Thursday, September 29, 2005

Muni Judge: System failing youth offenders

Austin municipal court Judge John Vasquez has an op ed in today's Austin Statesman describing how the criminal justice system is failing youthful offenders and disrupting the lives of mostly minority students. Writes Vasquez:

About 90 percent of the juveniles subject to warrants are minority children.

Almost 6,000 non-traffic, criminal charges are filed annually against juveniles between the ages of 10 and 16 in the Austin Municipal Court — a ratio of about one case filed for every 13 children in that age range. The charges range from possession of drug paraphernalia to disorderly conduct to curfew violation. These are Class "C" misdemeanors — the lowest-level criminal offense, punishable by fine only.
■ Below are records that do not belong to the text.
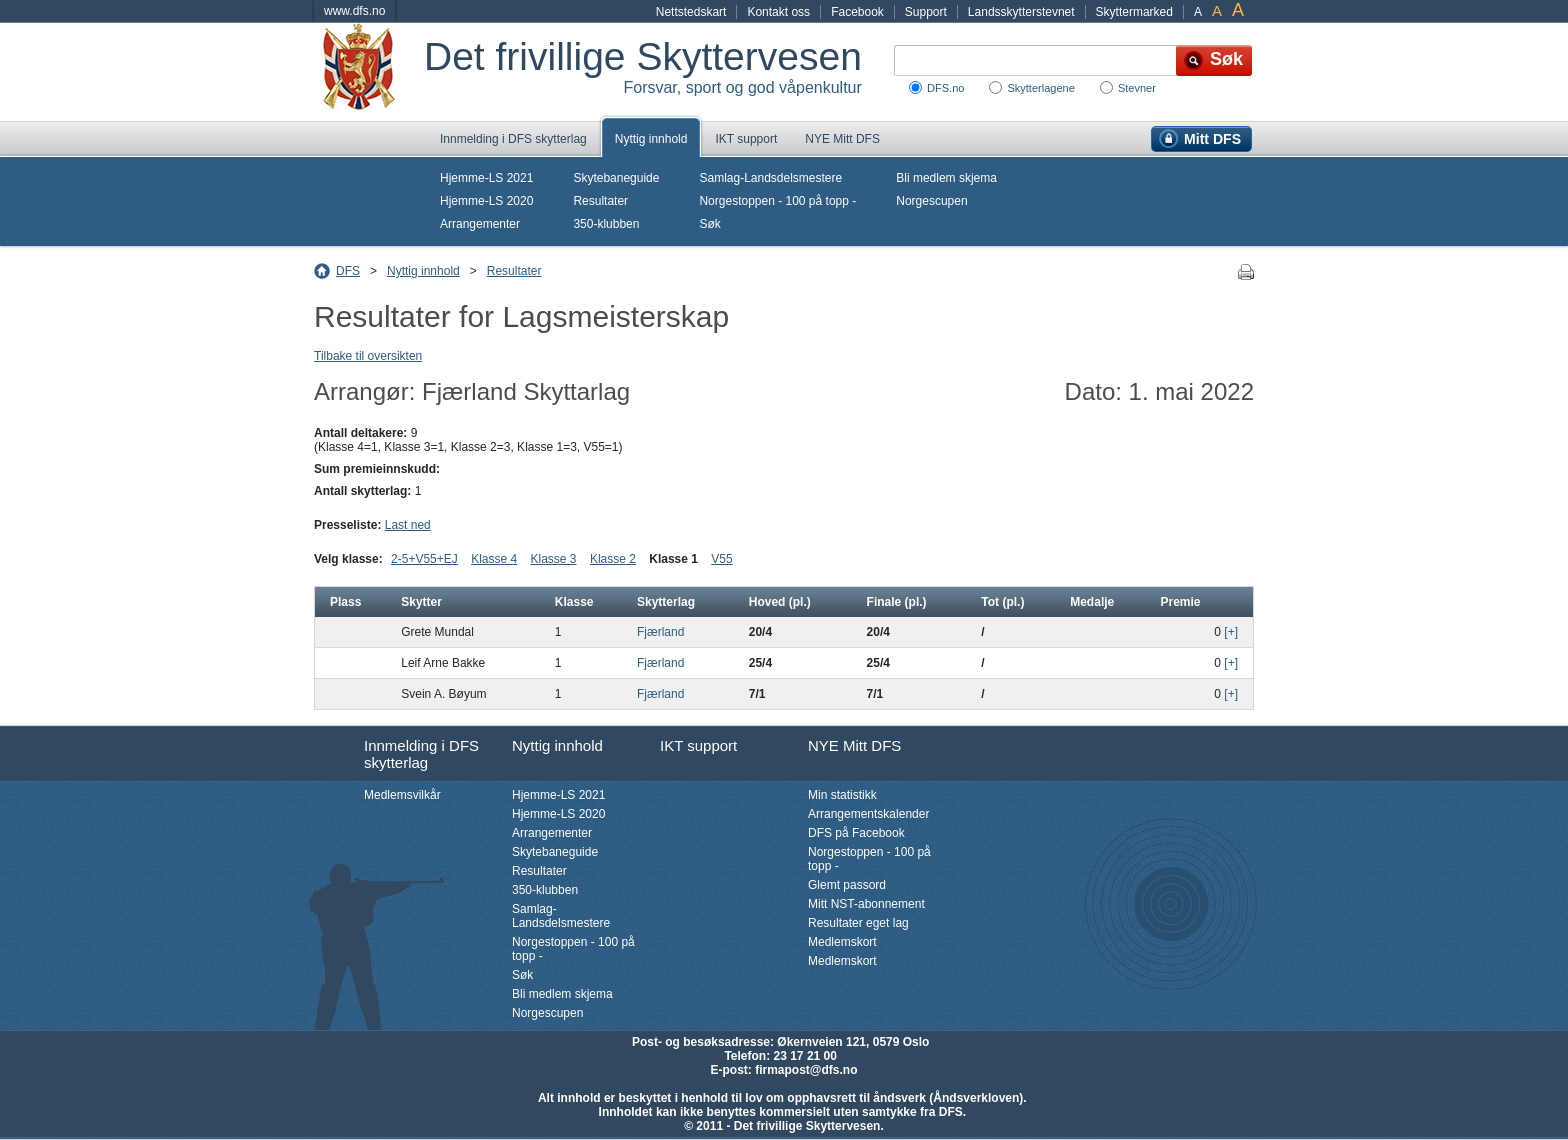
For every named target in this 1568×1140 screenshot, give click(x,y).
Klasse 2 (613, 559)
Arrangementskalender (868, 814)
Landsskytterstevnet (1021, 12)
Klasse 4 (494, 559)
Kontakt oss (778, 12)
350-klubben (606, 224)
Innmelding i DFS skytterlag (513, 139)
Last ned (408, 525)
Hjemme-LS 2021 (486, 178)
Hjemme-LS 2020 (486, 201)
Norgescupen (931, 201)
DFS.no (945, 88)
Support (926, 12)
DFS (348, 271)
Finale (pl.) (897, 602)
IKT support (746, 139)
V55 (721, 559)
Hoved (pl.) (780, 602)
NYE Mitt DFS (842, 139)
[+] (1231, 632)
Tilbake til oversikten (368, 356)
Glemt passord (847, 885)
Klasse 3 (554, 559)
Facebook (857, 12)
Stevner (1137, 88)
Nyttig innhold (651, 139)
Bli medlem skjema (946, 178)
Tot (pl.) (1002, 602)
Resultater (600, 201)
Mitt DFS (1212, 139)
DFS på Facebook (856, 833)
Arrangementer (480, 224)
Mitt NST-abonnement (866, 904)
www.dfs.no (354, 11)
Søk (709, 224)
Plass (345, 602)
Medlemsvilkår (402, 795)
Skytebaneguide (616, 178)
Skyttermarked (1134, 12)
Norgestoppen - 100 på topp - (777, 201)
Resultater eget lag (858, 923)
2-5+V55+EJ (424, 559)
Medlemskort (842, 942)
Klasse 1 (673, 559)
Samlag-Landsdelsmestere (770, 178)
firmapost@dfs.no (806, 1070)
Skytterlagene (1040, 88)
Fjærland (660, 632)
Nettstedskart (691, 12)
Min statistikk (842, 795)
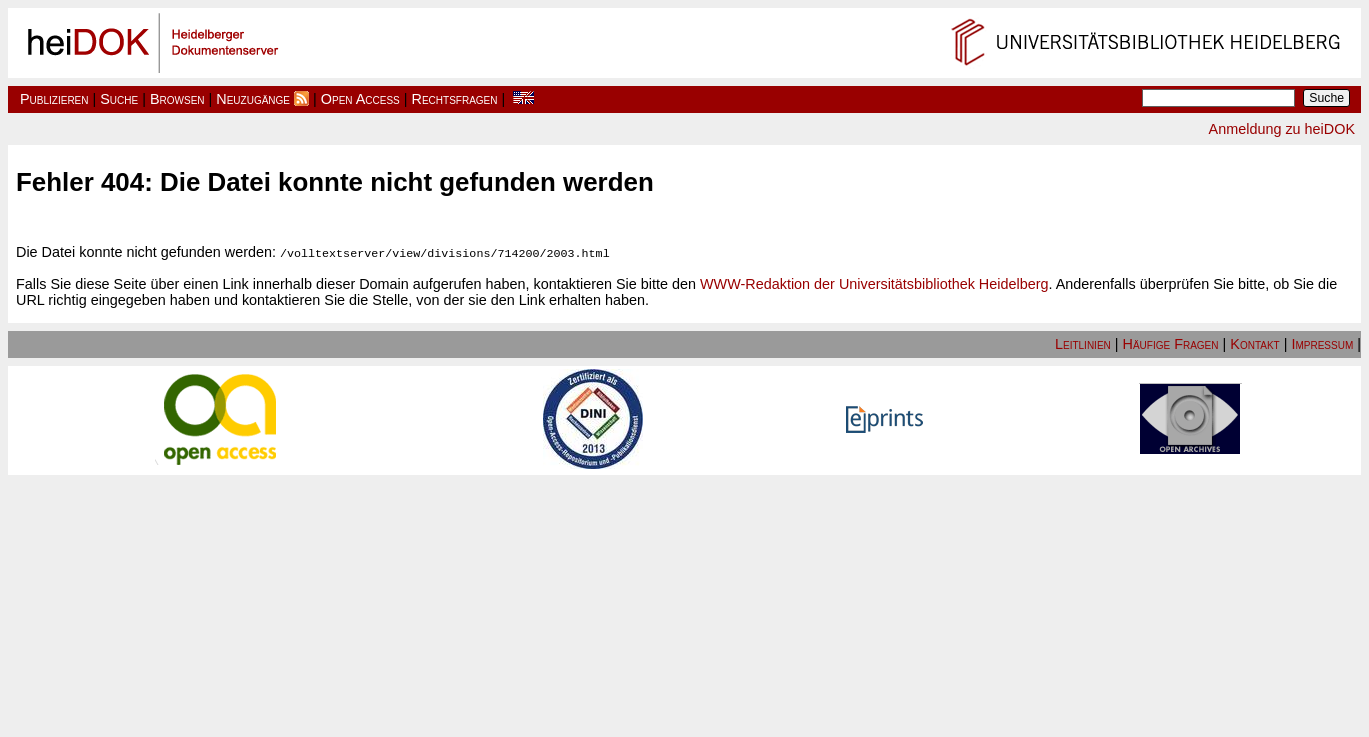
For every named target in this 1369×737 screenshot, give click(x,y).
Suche (119, 99)
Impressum (1322, 343)
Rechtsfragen (455, 99)
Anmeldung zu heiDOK (1282, 129)
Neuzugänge (253, 99)
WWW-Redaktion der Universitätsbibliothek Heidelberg (874, 283)
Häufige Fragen (1171, 343)
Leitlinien (1083, 343)
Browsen (177, 99)
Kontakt (1254, 343)
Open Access (360, 99)
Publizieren (54, 99)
About four out of every five cases are filed against African American and Hispanic juveniles.

In Travis County Justice of the Peace Courts, more than 7,000 criminal cases are filed annually against children for not attending school.
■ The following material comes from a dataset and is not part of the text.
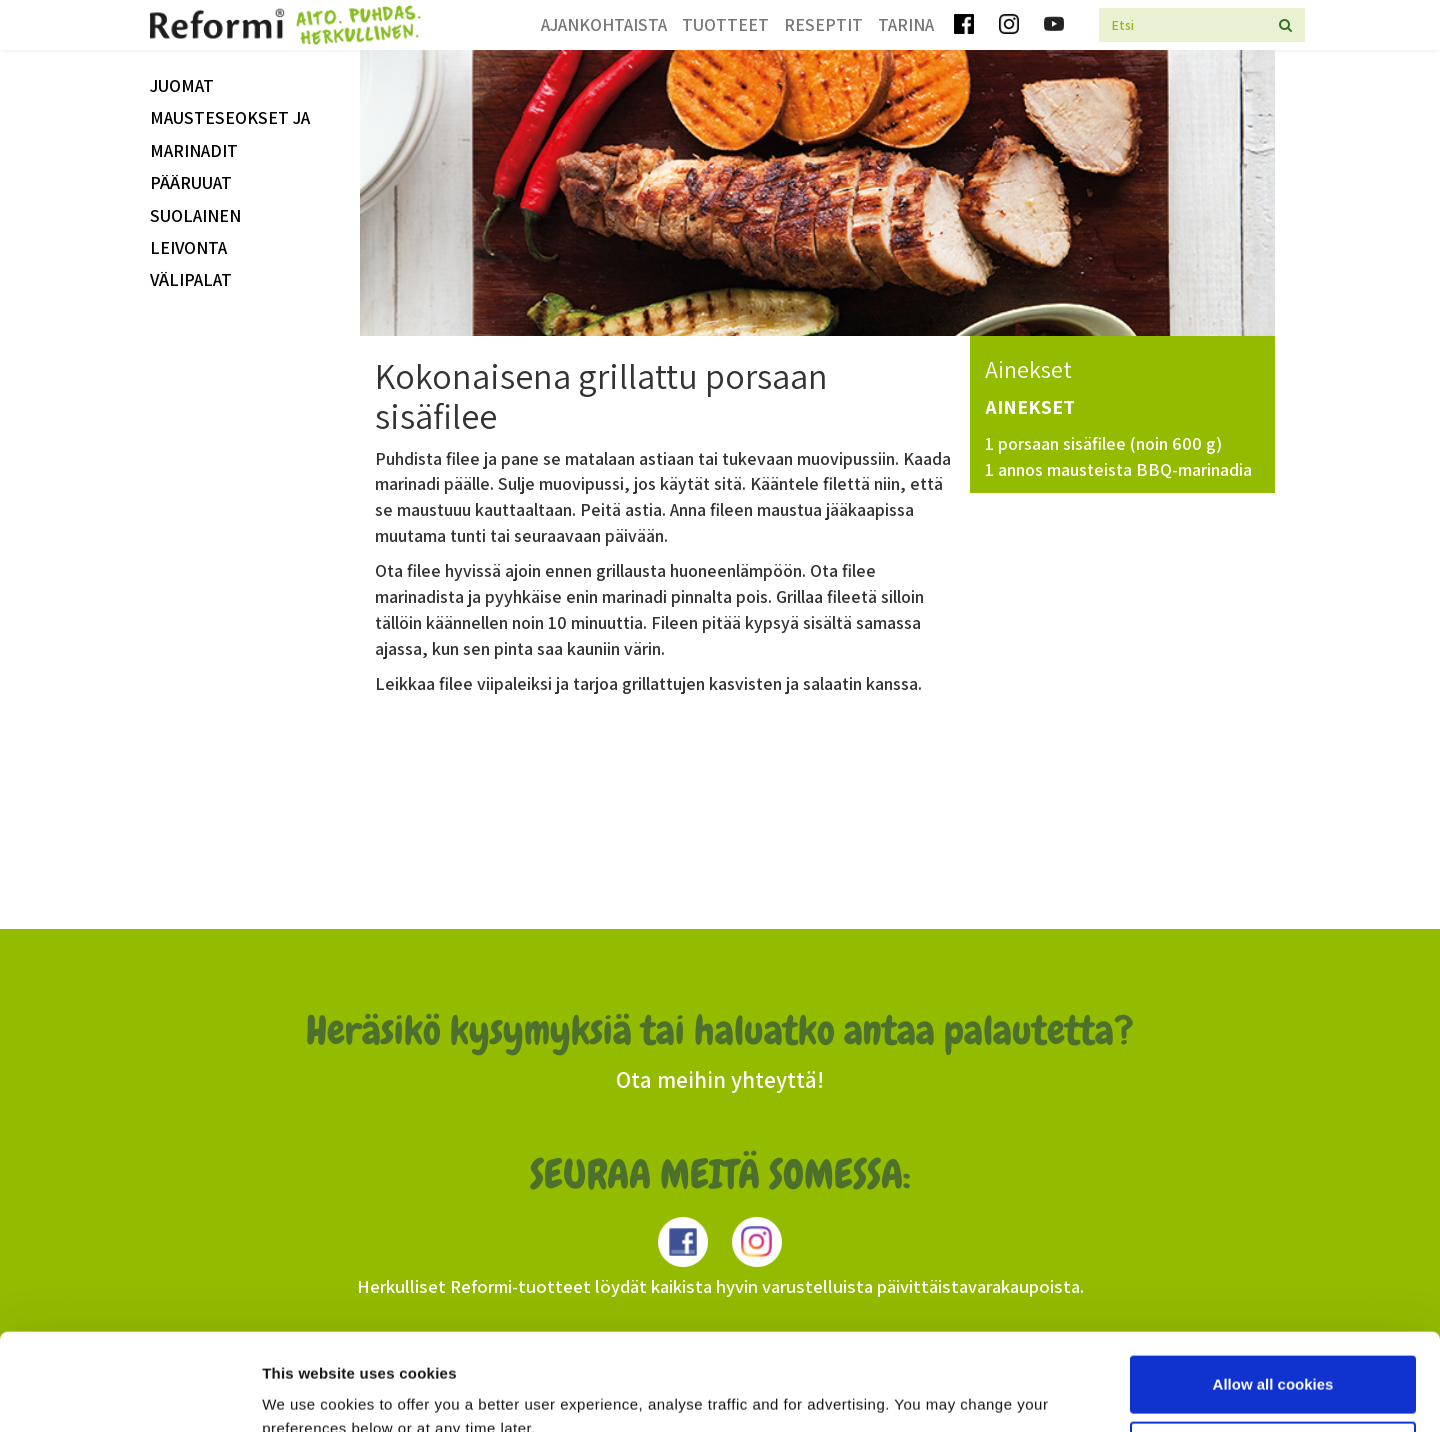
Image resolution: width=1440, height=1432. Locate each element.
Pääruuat (191, 182)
For many of these youths, timely and effective court intervention is desperately needed. But their cases move through the system much too slowly. Months may pass between the date of the alleged offense and the first court appearance. The Travis County Justice of the Peace Courts and the Austin Municipal Court are high-volume operations, easily processing more than 300,000 cases annually. Little time can be spared for juvenile offenses.
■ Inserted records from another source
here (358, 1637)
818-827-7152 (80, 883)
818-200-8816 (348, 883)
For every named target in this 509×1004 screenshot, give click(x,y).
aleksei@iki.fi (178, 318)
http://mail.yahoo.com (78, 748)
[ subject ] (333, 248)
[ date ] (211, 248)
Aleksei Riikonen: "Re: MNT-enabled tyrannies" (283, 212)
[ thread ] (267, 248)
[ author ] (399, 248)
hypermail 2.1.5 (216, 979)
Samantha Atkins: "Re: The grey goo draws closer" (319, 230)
Vasquez thinks the solution lies in a "system of juvenile case managers [who] will work with young offenders and their families to identify programs and services that will help them overcome obstacles to success." I'd think an even better solution, though, would be to stop criminalizing so much petty juvenile behavior in the first place.

I cut school occasionally as a teenager. How about you? It wasn't a crime back then, just a violation of school rules. A fine wasn't attached, but you know what? I turned out okay.
Those 7,000 kids in Austin being mulcted by the courts for playing hookie aren't any better off for the experience, and fining them won't make them better people. Same with tickets for breaking curfew - we're criminalizing behavior nearly all youth engage in at one time or another, so what's the point? In practice, it's just a cash cow for municipal government, a discriminatory law enforcement practice from the perspective of the minority kids targeted, and a big waste of time for everybody involved.

There are enough kids committing actual crimes to worry about without criminalizing class-cutting and plain ol' youthful rebellion.


Shirley said...

If the only problem you have to deal with is a kid who cuts school once or twice, consider that you got off lucky. I work with people who got their start in a life of crime with selling drugs, stealing cars, and shooting people while they were still in high school. They needed intervention from the court system. Some of them came out of the prison experience having learned a lesson- and some never will. But taking a kid to school for missing a class? Let's use the court resources wisely.

Anonymous said...

Some kids go to prison and learn how to be better criminals. How's that for higher education?